Oireachtas Joint and Select Committees

Monday, 8 July 2013

Joint Oireachtas Committee on Environment, Culture and the Gaeltacht

Heads of Climate Action and Low Carbon Development Bill 2013: Discussion (Resumed)

12:35 pm

Mr. Stewart Stevenson:

I speak to Scotland's circumstances and not to Ireland's. It is important that I do not speak to Ireland's which must decide for itself. However, there was unanimity that having clear targets which applied equally to everyone created the kind of level playing field that was necessary but also gave the long-term certainty that was necessary. Let me give two examples of the need for long-term certainty. When one invests in a power station, one is investing in a piece of kit that has a 30 year or perhaps a 40 year life. Therefore, one needs to have some view as to what, in the long-term, life is going to look like. When one plants a forest, one is looking at something one will harvest. One will get the economic value from it in 25 or 35 years time.

The agriculture industry has been very much in on this as well because, as in other industries, at the very early stage of responding to climate change, there are very cheap ways in which one can get enormous benefits from responding to the agenda but one does so in a long-term environment where one sees where one is going.

Scotland has set an 80% target for 2050. For 2020, we have set a target that 100% of our domestically consumed electricity will come from renewable sources but that is appropriate to our circumstances where we have, in terms of renewable energy, huge tidal resource, hydropower resource and so on. It would not be a target appropriate for every country in Europe. If Europe is going to achieve targets, some countries will have to do a lot better than the targets. There are some countries in Europe where 95% of energy comes from coal. That is quite a different challenge.

Our national expert advisory board is independent. It reports annually and it recommends targets. Government sees the reports from the body 24 hours before they are published and that is only as a courtesy to allow Government to prepare for its response when the reports are published so, therefore, the board is independent of Government. That has a positive for the Government in that thus far, we have accepted the recommendations of that independent body and thus the politicians, who are never experts - perhaps it is different in Ireland - but who have to understand the practical consequences of policies, are not making decisions that are best made by experts. We have found that, politically and practically, to be a serious benefit. In coming to its conclusions, the economic impact of what is going on is part of what the committee must do. It is not simply environmentally driven. That is very far from the case.
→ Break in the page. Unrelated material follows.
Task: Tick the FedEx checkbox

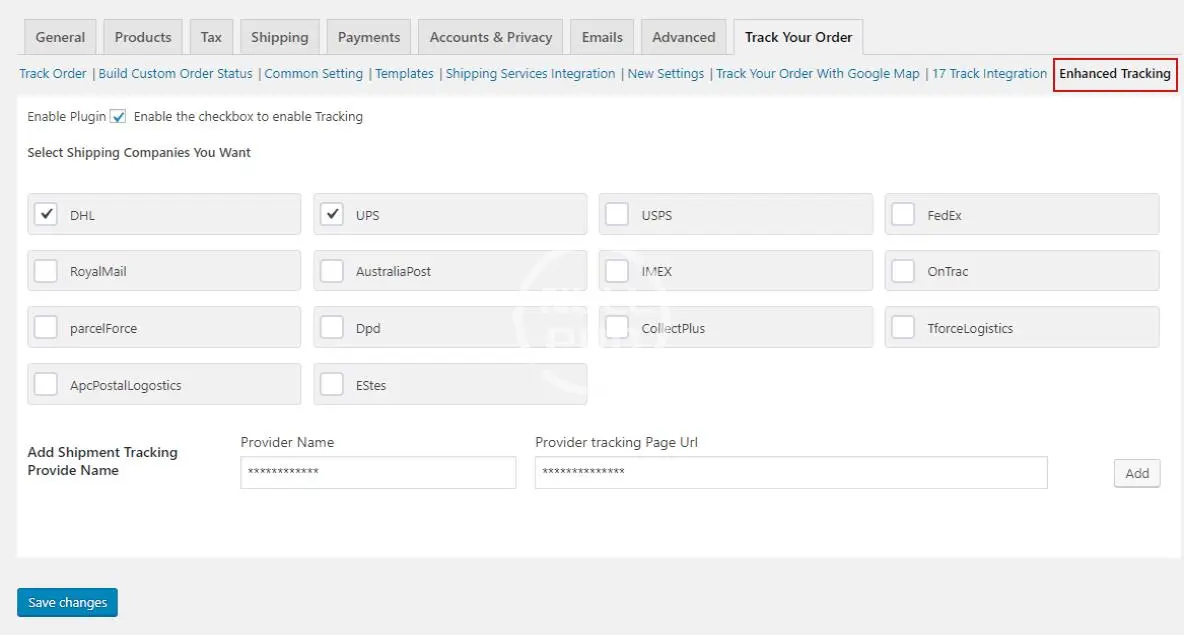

In regard to targets, we have created a public sector duty which applies to all parts of the public sector. We have chosen to use the same list we have used for freedom of information so it is actually about 7,500 bodies because it goes right down to every general practitioner, medical practice, dental practice and so on. Right the way down, there is a general duty on everybody to support the agenda.

In terms of Government responsibility, it must sit for policy formulation and implementation within one Department but it must be a shared Government objective. Initially, I was Minister for Transport and Infrastructure, which meant the planning system, the water system and climate change. Transport and climate change were put together in one portfolio precisely because transport is an area of some difficulty, just as buildings and housing remain so. I was later the Minister for Environment and Climate Change.